Children who miss scheduled vaccines need a structured catch-up plan — not a blank slate. Clinit's vaccination module generates MOH-compliant catch-up schedules automatically based on the child's age and immunisation history.
Why Catch-Up Is Harder Than the Primary Schedule
The MOH primary schedule assumes a child starts on time. A child presenting at 18 months with no prior vaccination history, or one who missed several doses due to illness or supply issues, needs a different approach. Catch-up schedules require knowing:
- Which vaccines are age-appropriate given the child's current age
- Minimum intervals between doses of multi-dose vaccines
- Whether certain live vaccines should be separated (MMR + varicella: same day or 4 weeks apart)
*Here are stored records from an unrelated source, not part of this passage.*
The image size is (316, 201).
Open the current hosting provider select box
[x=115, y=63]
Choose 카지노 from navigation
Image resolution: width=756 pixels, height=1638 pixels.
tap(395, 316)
- Combination options to minimise injections per visit
Getting this right from memory during a busy outpatient session is cognitively demanding.
How Clinit's Catch-Up Generator Works
When a child has incomplete vaccination records, the clinician enters the existing immunisation history (vaccines received with dates) and the child's date of birth. Clinit then:
- Compares the received vaccines against the full MOH 2026 schedule
- Identifies all missing doses
- Generates a catch-up plan — a proposed schedule of future visits with the vaccines to be given at each, respecting minimum intervals
- Flags contraindications — e.g., no live vaccines if the child is immunocompromised
Recording Batch Details
Each dose administered is recorded with:
- Manufacturer and batch/lot number
- Site and route of administration
- Administered by (staff member auto-populated)
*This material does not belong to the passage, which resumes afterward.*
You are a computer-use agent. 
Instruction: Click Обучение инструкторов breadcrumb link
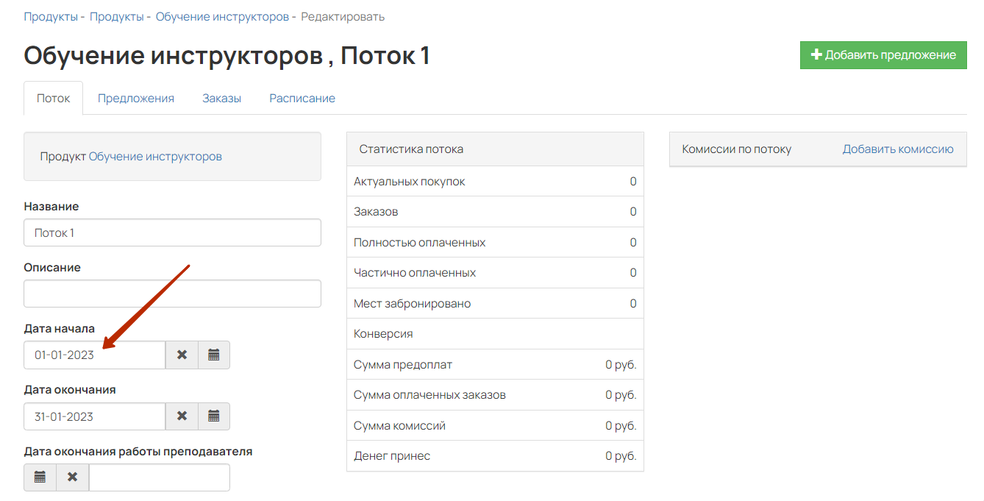point(222,16)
- Adverse reaction observed at 30 minutes (none / local reaction / systemic reaction)
Parent Communication
After each vaccination visit, the parent receives a WhatsApp message with:
- What to expect (mild fever, arm soreness) and when to seek care
- Next vaccination date and vaccines due
Coverage Reports
The vaccination module generates a coverage report for the clinic — what percentage of the registered paediatric population is up to date for each vaccine. This is useful for JCI/GAHAR accreditation and for MOH reporting.